■ **Input**
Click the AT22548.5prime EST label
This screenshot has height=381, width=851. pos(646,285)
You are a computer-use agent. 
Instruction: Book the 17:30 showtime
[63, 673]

■ **Written instruction**
Rewrite the listing, changing "showtime" to "screening" and keeping everything else the same.

■ **Finished answer**
Click the AT22548.5prime EST label
This screenshot has height=381, width=851. pos(646,285)
You are a computer-use agent. 
Instruction: Book the 17:30 screening
[63, 673]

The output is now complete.